Chapitre 29 : Le voile des illusions
Un feu de camp dansait au bout milieu de la meute. Les flammes éclairaient la vingtaine de vétérans en train de manger, de réparer un gilet de protection, de graisser une arme ou de tuer le temps avec une partie de dés. Ils profitaient d'un repos bien mérité après une longue journée de patrouille le long des abords de New-Washington. Avec l'arc de tentes qui les dissimulait à la vue du chemin de ronde et les arbres d'un bois comme seuls voisins, ils jouissaient d'une relative intimité où l'alcool délivrait rires et discussions légères.
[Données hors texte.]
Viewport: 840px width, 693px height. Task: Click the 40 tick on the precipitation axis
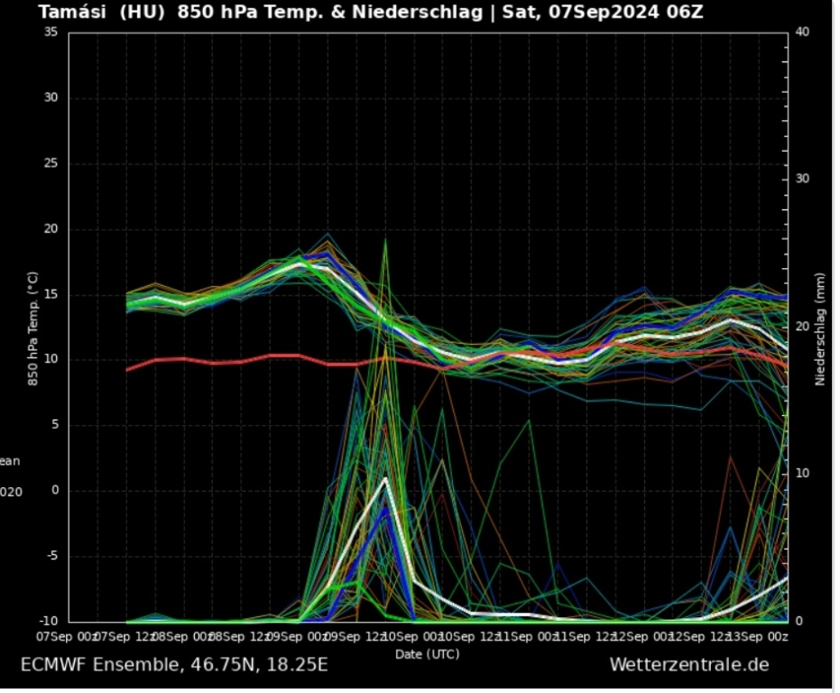tap(802, 32)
Kyle, adossé contre le tronc d'un chêne écarlate aux feuillages rouges, ne parvenait quand à lui à détacher les yeux de l'écran d'une tablette. Il faisait défiler inlassablement de haut en bas puis de bas en haut une nouvelle lettre de Sophie. La lire lui inspirait un étrange mélange de réconfort et de souffrance à l'instar des précédentes. À chaque fois, il apprenait que Vlad avait franchi un cap supplémentaire dans sa jeune vie : ses premiers sourires, ses premiers repas solides, ses premiers pas, ses premiers mots, ses premières phrases, ses premiers amis, ses premiers dessins. En somme, tout ce qu'un enfant de cinq ans se montrait capable de réaliser. Et tout ce que son père avait su lui offrir consistait en une vie d'absence. Une éternité de privation et de douleur. De perte et de lutte. Un lourd tribut impossible à rattraper, irrémédiablement perdu à jamais.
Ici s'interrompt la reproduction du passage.